Radiotherapy is currently the most widely used method for treating intraocular melanomas, having replaced enucleation as the standard of care for most tumors. It offers the advantage of eye salvage and retention of vision in many cases, although a survival advantage has not been demonstrated.1

There are two major radiotherapeutic techniques for the treatment of uveal melanomas: radioactive plaques2,3 sutured on the sclera over the area of the tumor, and external beam irradiation using charged particles such as protons,4 helium ions5 and the gamma knife.6,7 The advantages of charged-particle irradiation are based on the physical characteristics of particles, which make possible highly localized dose distributions,810 and provide highly attractive depth-dose distribution patterns.11 Although effective, helium ion irradiation5 is no longer in use due to its high cost.

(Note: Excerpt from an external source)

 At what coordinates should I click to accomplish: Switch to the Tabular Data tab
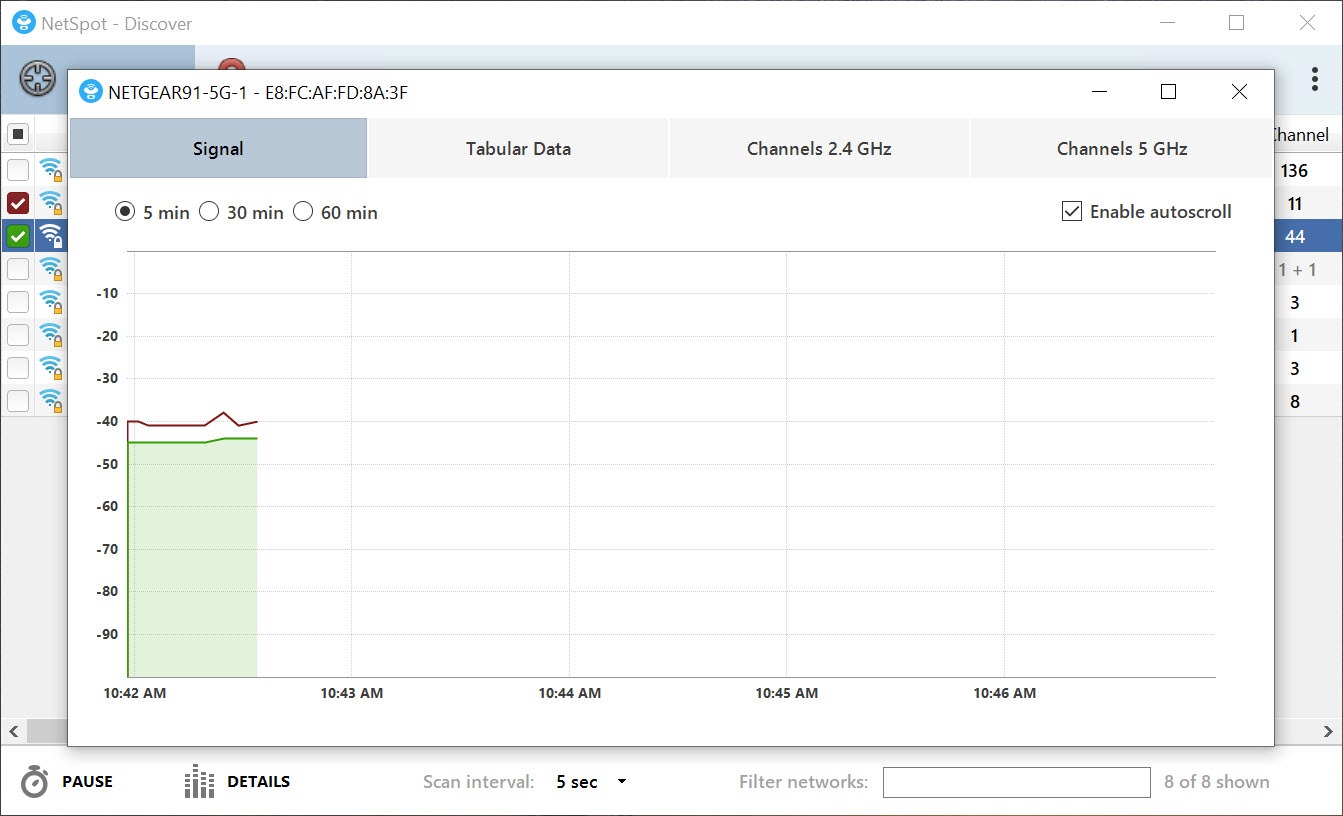point(518,149)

The dose distributions achieved with stereotactic radiosurgery using the gamma knife6,7 do not appear to be as attractive as those of proton irradiation.7 Additional experience and long-term follow-up are necessary to better evaluate its efficacy as most published studies to date have reported short-term results in small groups of patients.

Protons are positive, singly charged particles that have minimal scatter and a well-defined, finite, and energy-dependent tissue range. Proton beams can be collimated to deliver maximum density of ionization in a sharply focused, localized volume because of the inherent Bragg peak at the end of the beam path. The Bragg peak can be broadened to cover a tumor at any depth (Fig. 146.1). The uniform dose of radiation delivered to the whole tumor and the sharp reduction of the dose outside the treated area allow tumors located near critical structures to be treated with the possibility of retaining visual acuity. Larger tumors can be treated because the overall irradiated volume is reduced. These properties should improve the therapeutic ratio of local control versus complications.

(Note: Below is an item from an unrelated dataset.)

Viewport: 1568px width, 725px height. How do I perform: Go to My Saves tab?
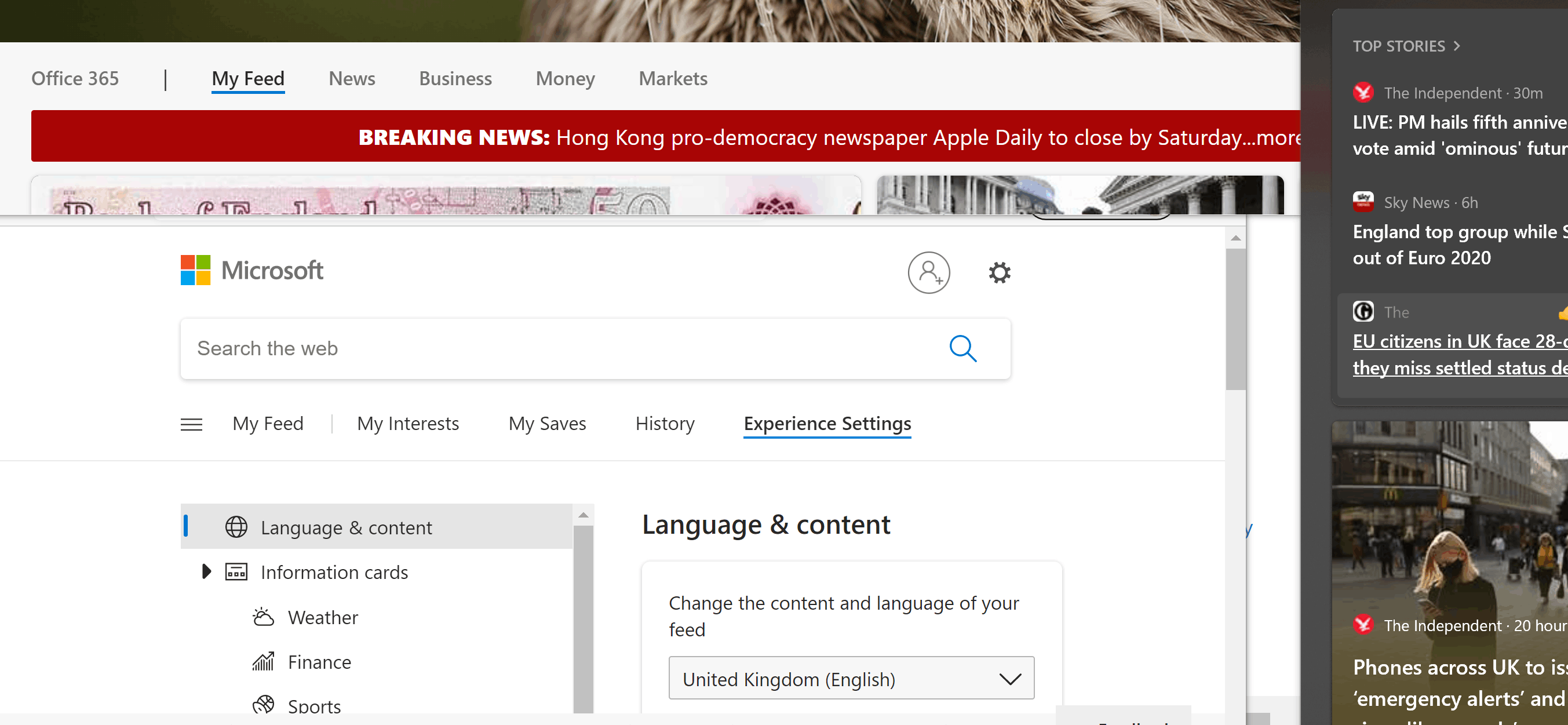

Early experimental work in monkey eyes, followed by clinical and histopathological studies in humans provide evidence of the advantageous properties of protons. The Bragg peak of small-diameter collimated beams positioned on the fundus by stereotactic radiography produced lesions confined to the intended radiation field.12 Normal retinal architecture as close as 1 mm from the edge of radiation-induced lesions was seen in irradiated monkey eyes more than 3.5 years after proton treatment.13 Similar data on humans substantiate the favorable effects obtained with protons. Using mathematical superimposition of fundus photographs, computer treatment plans, and visual fields, correlation between patterns of visual loss and radiation isodose calculations was established.14,15 Histologic examination of irradiated tumors revealed vessel thrombosis exclusively in retina overlying the tumor,16 and reduced or absent choroidal vasculature and RPE beneath and above the tumor but intact tissue adjacent to it.17

Tens of thousands of patients with uveal melanomas have been treated with proton radiation worldwide. In the USA, several proton centers have opened, making proton irradiation a viable treatment option for more patients with uveal melanomas.

Treatment

Operative technique

The conjunctiva is incised, and the tumor is localized by transillumination, indirect ophthalmoscopy, or both. The episcleral tissues over the area of the tumor are examined carefully for evidence of extrascleral extension. The edges of the tumor are marked with a surgical marking pen, and four tantalum rings, 2.5 mm in diameter, are sutured to the sclera at the margins of the tumor. Ring to limbus distances and distances between the rings are measured. Highly elevated tumors can cast a variable shadow during transillumination, depending on the angle of illumination, which may result in an overestimate of the dimensions of the tumor. Therefore, the angle of illumination in the most precise shadow must be carefully chosen. For tumors that extend into the ciliary body and iris, rings are placed at the posterior margin of the tumor and accurate measurements are made of the distance from the rings to the anterior margin of the lesion. If tumors are in contact with the optic nerve, rings are placed only at the anterior and lateral margins of the lesion, and the distance from the rings to the posterior margin is estimated from fundus photographs. The tumor is transilluminated again after suturing of the rings (Fig. 146.2), the distances from the rings to the edges of the tumor are measured, and careful drawings of the tumor margins in relation to the rings are made. No operation is necessary for lesions confined to the ciliary body. The margins of the tumor in relation to anatomic landmarks of the iris and conjunctiva are defined by transillumination on the ocular surface.

Treatment planning

An interactive three-dimensional treatment planning computer program (EYEPLAN, Martin Sheen, Clatterbridge Centre for Oncology, Bebington, UK) facilitates the selection of the appropriate fixation angle, which is chosen to minimize irradiation of the lens, optic disc, and fovea.18 Such a program helps to select the best direction of gaze relative to the proton beam line; design the shape of the field-defining aperture; determine the proton range modulation necessary to encompass the target volume; determine the extent to which important structures are included within (or excluded from) the beam; and indicate the relative positions of the tumor-defining rings, beam aperture, and crosshairs that should be observed in the alignment film when the patient is correctly aligned. The treatment planning program creates a spherical model of a globe that is scaled to the ultrasonically determined length of the patient’s eye and the position of the tantalum rings previously sutured to the sclera, determined by orthogonal X-rays taken of the patient in the treatment position (gazing in three different directions). The structures of the eye are added to the model, including the anterior chamber depth and of the lens obtained ultrasonographically. The program then superimposes on this globe a three-dimensional model of the tumor based on fundus pictures and ultrasonograms. The fundus photographs are especially useful for very posterior tumors and tumors abutting the optic nerve where it is impossible to surround the tumor with marker rings. Two tumors can be created if needed, e.g., if there is a tumor with an irregular shape. Tumors in the iris or ciliary body, for which placement of marker rings is unnecessary, are drawn from clinical and ultrasound information.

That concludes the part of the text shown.